Output: Paris = 50%, France 40%, Europe 7%...
This can also be done by masking tokens within the sentence. For example:
Input: Eiffel <mask> is in Paris
output: tower 80%, building 10%...
These input/output pairs (taken from the corpus) are used to inductively find a vector for each token that can describe its semantic position in the n-dimension space of the language (where n is the number of “parameters” used by the model). The model will consist of the set of all vectors describing the language.
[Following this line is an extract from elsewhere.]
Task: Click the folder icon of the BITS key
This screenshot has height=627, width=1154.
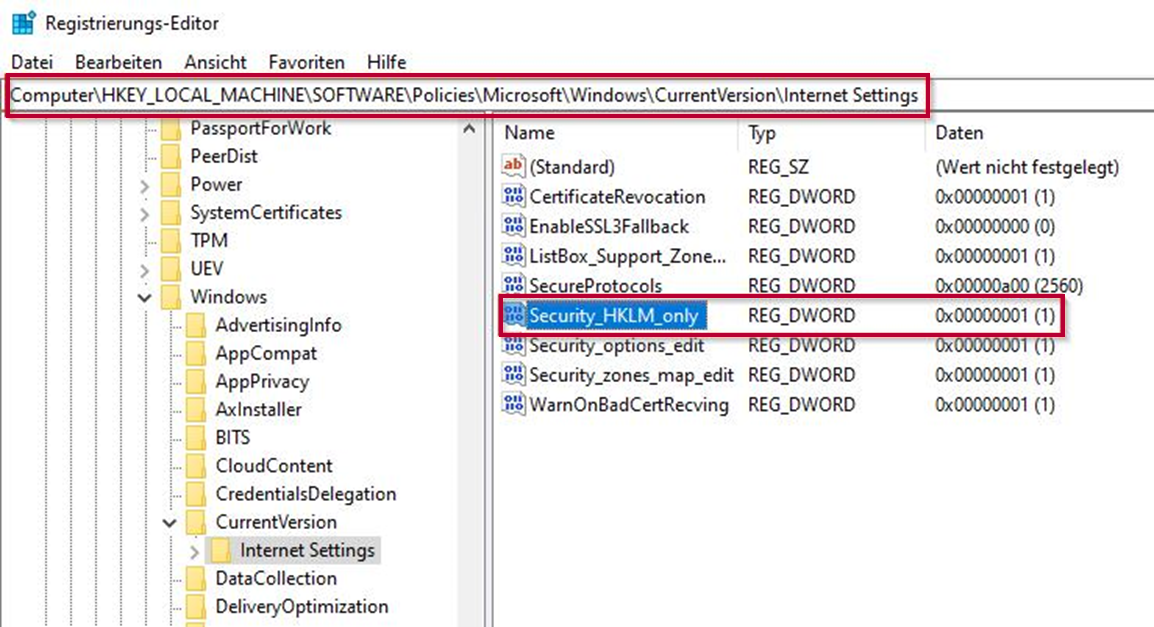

The process of calculating the vector of each token in the training of an LLM can be divided into the following steps:
- Identifying tokens (this is normally made with byte pair encoding)
- Encoding: transforming each token in a one-hot encoding vector
- Embedding: transforming the hot encoding in some vector describing the semantic position of the token
- Attention: adding some vectors in order to represent some relationships between token in each sentence (this is the new approach introduced with transformers)
- Feed foreword (a multilayer perceptron to learn the final weights and get the final hidden layer
- Normalization and softmax (some normalisation and a softmax in order to get the probability distribution)
A deep analysis of each of these steps allows to understand more precisely what kind of relationships are represented in the LLM. This work of analysis seems to me the most interesting thing to do today. In particular, the relations between tokens in a context are represented thanks to the attention mechanism. Attention consists in creating three other vectors, one (the query) that tries to point to tokens that are related to the token we are analyzing, a second (the key) that represents the target token, and a third (the value) that represents the value of the target token. If the query and the key are close, it means that we can add the value of the target token to the token we are working on to change (transform) its meaning, moving it in the direction of the target token. Obviously, these three vectors are learned by the model thanks to a neural network.
Formally:
\[Attention(Q,K,V) = softmax(\frac{QK^T}{\sqrt{d_k}})V\]What exactly does that mean? This is the question we must ask. Because this is how the distribution hypothesis is “formally” interpreted by LLMs. In other words, a deep understanding of how relationships between tokens are computed should allow us to produce a “scientific” interpretation of how language is represented by LLMs. And here, the fact that it looks like LLMs are able to manipulate natural language is a hint to us that their representation may be an interesting way to understand language.
And I think that’s what science is all about. Not chatting with a chatbot, but trying to explain the phenomenon of chatting. Trying to turn the fuzzy capacity of chatting into something that can be well described and understood. Trying to understand the world.